Items listed in a dataset:
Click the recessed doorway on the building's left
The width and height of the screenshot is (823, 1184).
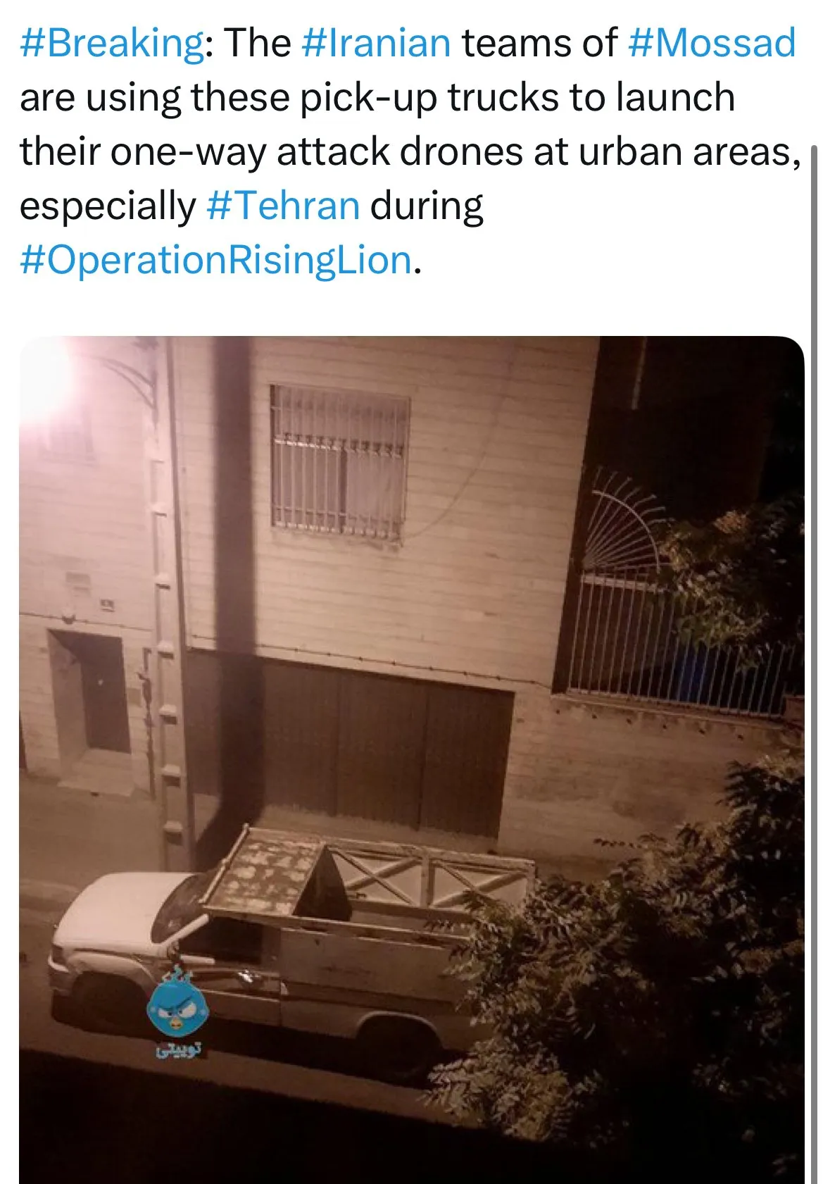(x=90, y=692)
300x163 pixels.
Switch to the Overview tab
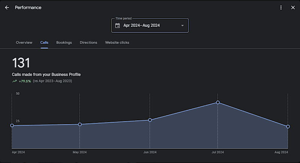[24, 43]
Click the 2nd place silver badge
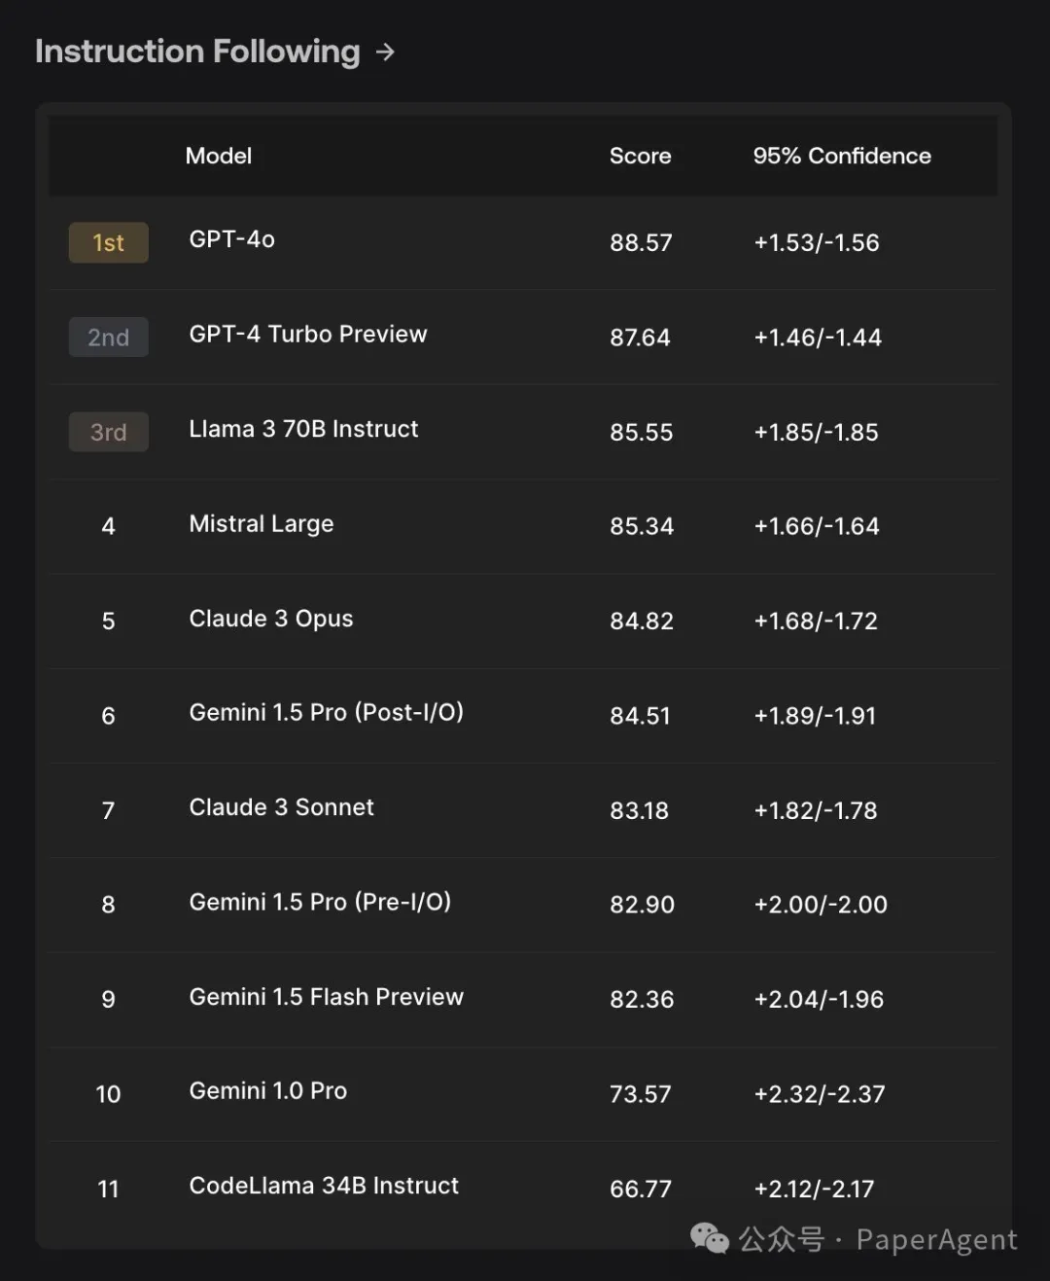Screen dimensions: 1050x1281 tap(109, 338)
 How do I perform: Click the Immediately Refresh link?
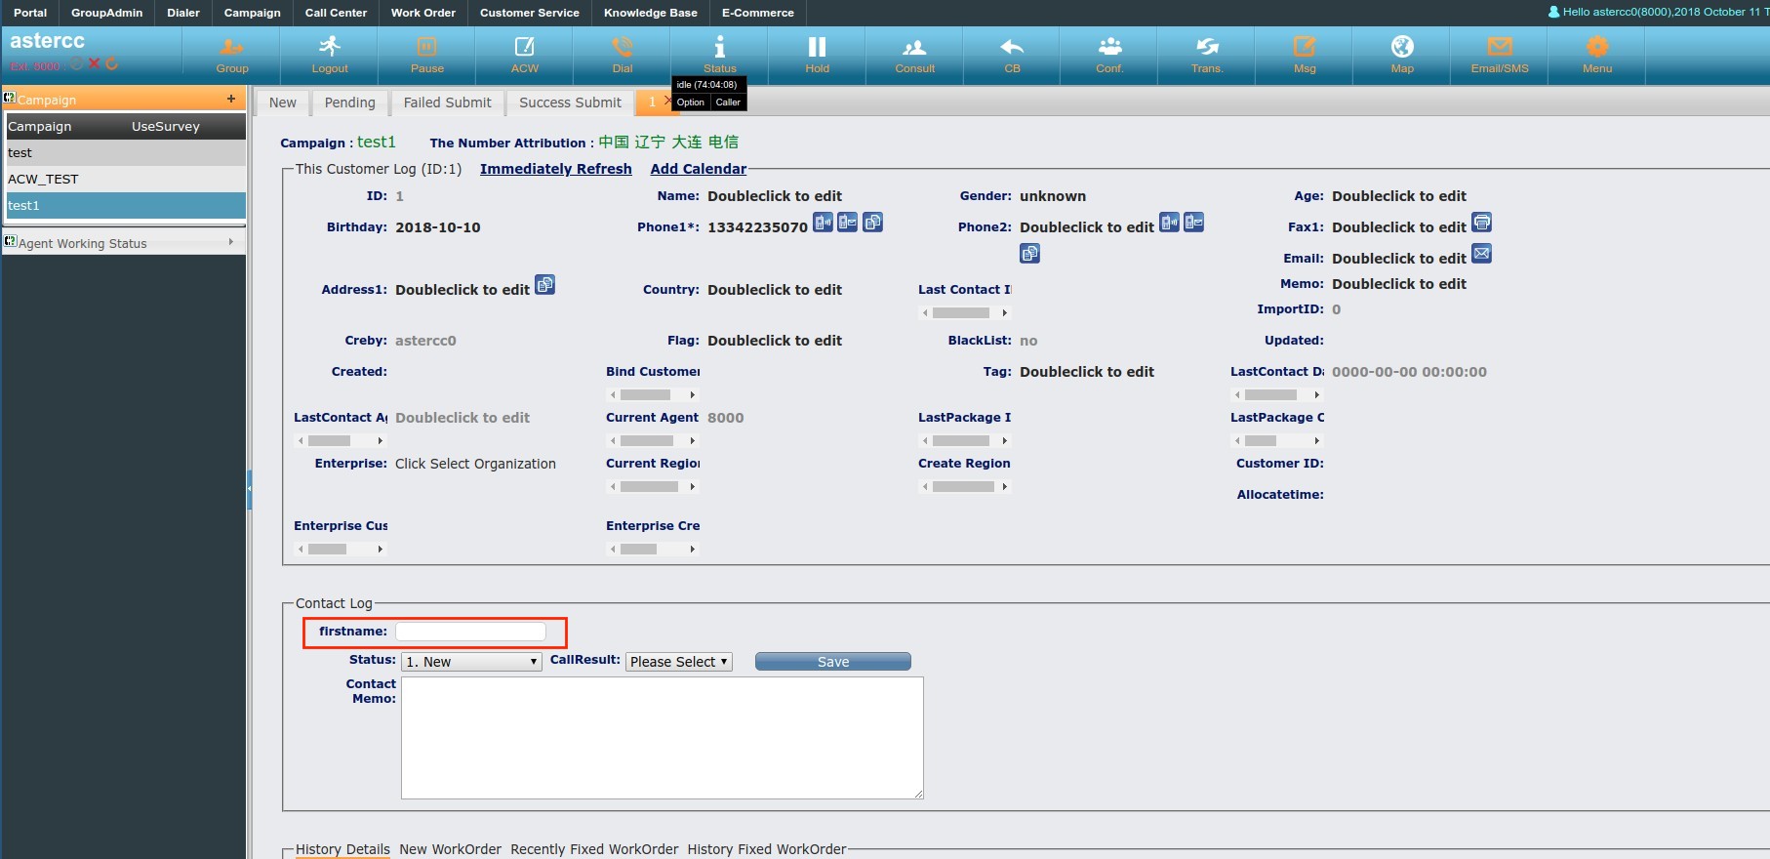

## [Task brief]
Only the lines starting at the one that holds "The width and" and ending at the last line of the data belong in your answer. Please set them down exactly and omit the pictures.

## [Exercise result]
The width and height of the screenshot is (823, 1184).
(x=90, y=692)
300x163 pixels.
Switch to the Overview tab
[24, 43]
Click the 2nd place silver badge
Screen dimensions: 1050x1281 tap(109, 338)
 How do I perform: Click the Immediately Refresh link?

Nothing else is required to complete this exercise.